Nitrate, a chemical present in manure and fertilizers can run off from farms and seep down into the groundwater. Nitrate contamination is worse in the Minnesota region because of the soil type and geology, which makes it easier for the nitrates to reach the groundwater.

What Level of Nitrates Is Safe in Drinking Water?

The legal limit for nitrate in drinking water was initially set in 1962 as 10 mg/L, under the federal Clean Water Act. This limit was set to guard against the blue baby syndrome, a dangerous condition that deprives infants of oxygen, which is caused by the ingestion of high concentration of nitrates. The newer research suggests that drinking water with 5 mg/L or even lower levels of nitrates is linked to a higher risk of developing neural tube birth defects and colorectal cancer.
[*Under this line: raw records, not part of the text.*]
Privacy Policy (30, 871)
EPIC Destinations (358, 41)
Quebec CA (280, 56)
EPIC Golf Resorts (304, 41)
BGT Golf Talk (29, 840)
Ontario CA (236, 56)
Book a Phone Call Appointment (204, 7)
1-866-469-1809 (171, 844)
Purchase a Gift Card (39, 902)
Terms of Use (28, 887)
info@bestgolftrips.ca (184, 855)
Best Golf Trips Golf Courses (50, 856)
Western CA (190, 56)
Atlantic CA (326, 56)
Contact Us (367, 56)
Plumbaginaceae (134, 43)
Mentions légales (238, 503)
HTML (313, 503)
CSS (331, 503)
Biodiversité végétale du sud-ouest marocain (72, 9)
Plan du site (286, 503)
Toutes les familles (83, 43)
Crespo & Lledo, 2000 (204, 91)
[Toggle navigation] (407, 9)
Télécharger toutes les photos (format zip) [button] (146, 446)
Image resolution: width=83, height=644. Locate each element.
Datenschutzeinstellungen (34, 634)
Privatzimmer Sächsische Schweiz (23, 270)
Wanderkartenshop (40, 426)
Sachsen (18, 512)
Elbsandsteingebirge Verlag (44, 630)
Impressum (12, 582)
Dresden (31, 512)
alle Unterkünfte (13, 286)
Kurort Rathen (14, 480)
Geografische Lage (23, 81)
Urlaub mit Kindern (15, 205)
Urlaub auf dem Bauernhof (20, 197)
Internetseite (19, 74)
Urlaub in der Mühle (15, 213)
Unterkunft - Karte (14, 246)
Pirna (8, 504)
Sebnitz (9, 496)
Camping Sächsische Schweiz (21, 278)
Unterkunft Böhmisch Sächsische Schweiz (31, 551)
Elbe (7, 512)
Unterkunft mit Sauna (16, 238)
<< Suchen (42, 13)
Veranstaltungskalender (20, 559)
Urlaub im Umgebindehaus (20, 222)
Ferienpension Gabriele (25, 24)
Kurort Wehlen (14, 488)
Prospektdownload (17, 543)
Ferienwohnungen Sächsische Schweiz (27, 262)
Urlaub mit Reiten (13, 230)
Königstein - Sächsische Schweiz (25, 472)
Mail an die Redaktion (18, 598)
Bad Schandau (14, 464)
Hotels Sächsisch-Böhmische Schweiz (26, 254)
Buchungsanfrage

As per the Minnesota Department of Health, if a level of 3 mg/L of nitrates is detected, then man-made nitrate sources have contaminated the water and the level would further increase over time. In June 2019, a peer-reviewed study was released by the researchers at the EWG. This study suggested that nitrate contamination of drinking water at levels below the legally allowable limit may lead to 12,594 cases of cancer in a year, based on the epidemiological studies of the health effects of drinking water polluted with nitrates. Thus, in order to protect public health, it is clear that the nitrate contamination levels should be far below the legal limit of 10 mg/L even though it meets the federal standards.

Minnesota Department of Agriculture to Implement Groundwater Protection Rule

In order to cut down on the nitrate levels in drinking water, the Minnesota Department of Agriculture is planning to implement a Groundwater Protection Rule. This is the most welcomed step but still under execution for about 3 years. After being finalized in June 2019, the rule is expected to be implemented from the beginning of 2020. This new rule, in fact, needs to be quickly implemented with robustness. However, according to the analysis by the Environmental Working Group (EWG), even full-fledged implementation of the new rule will not be sufficient or too late to be protective for the Minnesota residents, especially for those depending on private household wells. Here are the reasons why the Groundwater Protection Rule is likely to fall short:

  • The existing legal limit is not safe, but the new rule has been designed to avoid nitrate contamination from going beyond 10 mg/L. According to recent research, the nitrate levels as low as 1 mg/L increases the risk of colorectal cancer. Therefore, the target level should be far lower.
  • The application of nitrogen fertilizer on frozen soil has been banned in highly vulnerable areas, which is going to affect around 2.2 million acres of cropland and 310,000 acres of land surrounding the public wells. However, a survey conducted in 2014 revealed that 61% of the fields received more nitrogen fertilizer and 71% more manure nitrogen than the recommended level from the University of Minnesota. In order to ensure safe groundwater, state-of-the-art fertilizer and manure management methods are necessary.
  • The rule depends on the voluntary participation of the farmers and landowners, instead, there could have been enforcement of mandatory best management practices to protect community water systems.
  • The private well users need to make sure their water is safe according to the new rule, but there should be systematic testing of private wells and more technical as well as financial assistance planned to help the households.
  • Finally, the State's nitrate problem would have been appearing worse if contamination of surface water was included in the analysis. The current data shows contamination of Minnesota's groundwater only.

The treatment of drinking water so that it reaches safe nitrate levels is often ineffective as well as an expensive way of protecting the Minnesotans. It is rather better to prevent nitrate contamination of drinking water in the first place. An aggressive policy and a programmatic approach, which combines voluntary and mandatory approaches, are necessary to clean up sources of drinking water in Minnesota.